Resulta desolador asistir a la escena de algunos desahucios de familias en franca situación de necesidad. Las imágenes de los moradores en la calle, ancianos, niños, implorando desesperadamente compasión de todos nos la presentan las cadenas de televisión profusamente y una corriente de solidaridad nos sobrecoge súbitamente hasta la siguiente noticia al menos, sin perjuicio de quienes físicamente se unen a los afectados en actitudes a veces de virulenta hostilidad, políticamente orquestada, hacia las fuerzas de Orden Público que, generalmente, asisten a la comisión judicial encargada de efectuar la diligencia.

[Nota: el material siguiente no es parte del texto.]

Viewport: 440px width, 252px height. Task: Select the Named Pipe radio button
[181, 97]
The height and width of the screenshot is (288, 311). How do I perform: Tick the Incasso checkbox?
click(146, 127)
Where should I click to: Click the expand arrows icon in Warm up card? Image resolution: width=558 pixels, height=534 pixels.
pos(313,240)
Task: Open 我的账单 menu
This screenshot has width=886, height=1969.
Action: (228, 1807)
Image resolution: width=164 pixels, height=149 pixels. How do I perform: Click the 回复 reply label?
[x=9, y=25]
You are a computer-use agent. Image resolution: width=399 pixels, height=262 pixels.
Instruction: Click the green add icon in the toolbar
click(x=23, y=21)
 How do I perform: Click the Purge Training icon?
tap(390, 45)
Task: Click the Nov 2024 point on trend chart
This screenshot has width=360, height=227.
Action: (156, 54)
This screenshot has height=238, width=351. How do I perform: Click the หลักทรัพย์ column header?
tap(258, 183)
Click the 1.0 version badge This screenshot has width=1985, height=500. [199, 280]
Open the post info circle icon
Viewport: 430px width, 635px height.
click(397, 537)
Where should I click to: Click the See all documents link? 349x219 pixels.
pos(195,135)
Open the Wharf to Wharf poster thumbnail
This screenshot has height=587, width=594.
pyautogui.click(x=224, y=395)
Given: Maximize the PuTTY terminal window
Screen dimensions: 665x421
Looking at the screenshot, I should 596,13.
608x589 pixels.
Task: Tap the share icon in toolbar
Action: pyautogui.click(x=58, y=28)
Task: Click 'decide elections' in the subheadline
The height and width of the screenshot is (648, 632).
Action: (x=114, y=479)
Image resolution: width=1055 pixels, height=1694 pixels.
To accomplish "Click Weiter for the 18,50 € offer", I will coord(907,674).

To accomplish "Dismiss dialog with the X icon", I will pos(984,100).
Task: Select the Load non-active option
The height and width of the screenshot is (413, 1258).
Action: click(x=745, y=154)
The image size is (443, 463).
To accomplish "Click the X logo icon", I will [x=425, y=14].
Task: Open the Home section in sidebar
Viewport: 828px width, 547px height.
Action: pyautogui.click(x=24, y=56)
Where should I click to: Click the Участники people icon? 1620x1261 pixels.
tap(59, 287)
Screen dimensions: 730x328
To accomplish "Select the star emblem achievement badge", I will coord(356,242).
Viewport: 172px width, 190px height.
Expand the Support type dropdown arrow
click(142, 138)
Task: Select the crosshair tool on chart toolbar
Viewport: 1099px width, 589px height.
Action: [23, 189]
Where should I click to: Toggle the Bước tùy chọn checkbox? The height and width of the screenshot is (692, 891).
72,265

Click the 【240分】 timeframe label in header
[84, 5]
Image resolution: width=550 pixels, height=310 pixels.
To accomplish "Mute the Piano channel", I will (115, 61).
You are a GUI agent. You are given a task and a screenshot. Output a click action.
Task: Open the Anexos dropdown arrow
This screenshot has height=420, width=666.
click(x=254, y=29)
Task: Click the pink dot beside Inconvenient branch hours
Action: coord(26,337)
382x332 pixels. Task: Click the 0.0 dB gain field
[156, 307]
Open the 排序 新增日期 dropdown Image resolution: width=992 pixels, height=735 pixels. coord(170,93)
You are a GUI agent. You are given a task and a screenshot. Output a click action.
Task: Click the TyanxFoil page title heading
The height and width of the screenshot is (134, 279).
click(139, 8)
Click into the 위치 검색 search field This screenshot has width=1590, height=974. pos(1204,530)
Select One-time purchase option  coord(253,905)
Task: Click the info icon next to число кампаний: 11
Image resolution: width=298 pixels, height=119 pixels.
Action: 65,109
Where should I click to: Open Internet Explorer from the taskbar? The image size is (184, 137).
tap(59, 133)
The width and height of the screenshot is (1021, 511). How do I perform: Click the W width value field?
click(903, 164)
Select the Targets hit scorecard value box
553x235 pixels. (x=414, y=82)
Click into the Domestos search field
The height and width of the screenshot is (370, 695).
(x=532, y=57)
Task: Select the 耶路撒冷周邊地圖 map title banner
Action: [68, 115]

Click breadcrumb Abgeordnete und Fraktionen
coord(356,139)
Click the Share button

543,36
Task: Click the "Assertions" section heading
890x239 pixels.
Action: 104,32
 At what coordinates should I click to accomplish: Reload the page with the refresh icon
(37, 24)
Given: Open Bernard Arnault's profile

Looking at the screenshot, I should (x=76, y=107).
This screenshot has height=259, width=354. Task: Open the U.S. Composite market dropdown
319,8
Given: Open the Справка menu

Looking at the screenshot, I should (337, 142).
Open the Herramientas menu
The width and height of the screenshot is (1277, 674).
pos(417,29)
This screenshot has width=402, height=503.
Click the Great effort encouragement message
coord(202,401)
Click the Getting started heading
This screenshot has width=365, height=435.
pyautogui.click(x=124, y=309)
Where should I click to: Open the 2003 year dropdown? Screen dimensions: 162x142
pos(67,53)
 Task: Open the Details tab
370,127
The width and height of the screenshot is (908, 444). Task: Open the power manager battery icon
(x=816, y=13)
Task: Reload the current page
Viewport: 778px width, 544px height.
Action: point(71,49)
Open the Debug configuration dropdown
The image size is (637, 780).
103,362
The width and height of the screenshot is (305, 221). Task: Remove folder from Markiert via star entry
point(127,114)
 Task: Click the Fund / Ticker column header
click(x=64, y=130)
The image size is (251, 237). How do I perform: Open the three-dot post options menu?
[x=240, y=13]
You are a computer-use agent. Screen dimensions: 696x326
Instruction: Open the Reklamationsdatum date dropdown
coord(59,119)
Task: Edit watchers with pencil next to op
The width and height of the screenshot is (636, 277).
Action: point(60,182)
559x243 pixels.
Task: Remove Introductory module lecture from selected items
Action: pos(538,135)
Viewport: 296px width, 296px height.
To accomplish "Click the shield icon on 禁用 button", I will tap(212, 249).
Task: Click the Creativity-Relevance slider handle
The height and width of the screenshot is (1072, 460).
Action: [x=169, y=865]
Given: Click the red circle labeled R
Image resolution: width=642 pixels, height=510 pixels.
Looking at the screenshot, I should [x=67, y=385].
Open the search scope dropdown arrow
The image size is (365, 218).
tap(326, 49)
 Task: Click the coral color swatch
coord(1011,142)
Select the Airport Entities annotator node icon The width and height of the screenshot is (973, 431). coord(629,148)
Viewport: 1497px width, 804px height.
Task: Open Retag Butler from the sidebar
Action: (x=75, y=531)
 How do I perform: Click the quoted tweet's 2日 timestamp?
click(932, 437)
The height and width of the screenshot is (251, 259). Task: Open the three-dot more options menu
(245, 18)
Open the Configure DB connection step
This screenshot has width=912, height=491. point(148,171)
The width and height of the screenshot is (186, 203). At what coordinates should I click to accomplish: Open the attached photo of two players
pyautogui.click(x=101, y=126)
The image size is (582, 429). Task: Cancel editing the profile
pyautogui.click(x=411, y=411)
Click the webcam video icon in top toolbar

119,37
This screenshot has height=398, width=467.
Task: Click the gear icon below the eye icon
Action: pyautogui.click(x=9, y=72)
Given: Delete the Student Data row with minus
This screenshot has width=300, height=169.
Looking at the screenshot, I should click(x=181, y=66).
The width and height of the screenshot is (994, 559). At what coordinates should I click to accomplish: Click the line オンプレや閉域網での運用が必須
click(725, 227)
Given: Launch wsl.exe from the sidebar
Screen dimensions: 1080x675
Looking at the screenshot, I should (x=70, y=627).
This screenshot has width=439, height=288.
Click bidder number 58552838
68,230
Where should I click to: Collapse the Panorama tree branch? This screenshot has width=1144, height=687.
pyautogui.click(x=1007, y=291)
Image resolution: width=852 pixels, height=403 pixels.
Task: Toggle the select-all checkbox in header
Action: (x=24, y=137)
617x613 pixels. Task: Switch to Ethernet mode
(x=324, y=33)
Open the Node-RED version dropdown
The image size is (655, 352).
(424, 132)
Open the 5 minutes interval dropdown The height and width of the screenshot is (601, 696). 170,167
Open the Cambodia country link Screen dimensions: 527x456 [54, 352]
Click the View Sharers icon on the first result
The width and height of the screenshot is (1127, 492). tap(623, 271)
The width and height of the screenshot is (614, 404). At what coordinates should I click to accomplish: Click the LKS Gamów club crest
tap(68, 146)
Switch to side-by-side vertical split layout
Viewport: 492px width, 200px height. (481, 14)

Conviene no olvidar que el arrendamiento es un contrato que encuentra su razón en el Código Civil y, más completamente, en la Ley reguladora del mismo en particular. Me refiero aquí a los arrendamientos urbanos y podemos concluir, en términos generales, que en su virtud se entrega el uso de un bien inmueble a un tercero a cambio de un precio o merced, como en su antigua definición se decía. La cesación del contrato, según dispone el artículo 1.569 del Código, tiene lugar por expiración del plazo, falta del pago, infracción de condiciones pactadas y destinar la cosa arrendadas a fines no acordados. Esta figura tiene el nombre de desahucio, que encuentra su origen en el Derecho Romano y genera doctrinalmente una permanente controversia, aderezada por actitudes políticas tendentes a la espuria obligación de algunos de alterar constantemente el orden.
Partimos, por tanto, de un contrato válidamente celebrado que alcanza su término, las más de las veces, por la falta de pago del alquiler, lamentablemente por imposibilidad en multitud de casos. Emerge entonces la necesidad de cohonestar el derecho del dueño a recuperar el bien con dotar al ocupante de un remedio para su desesperada inminencia.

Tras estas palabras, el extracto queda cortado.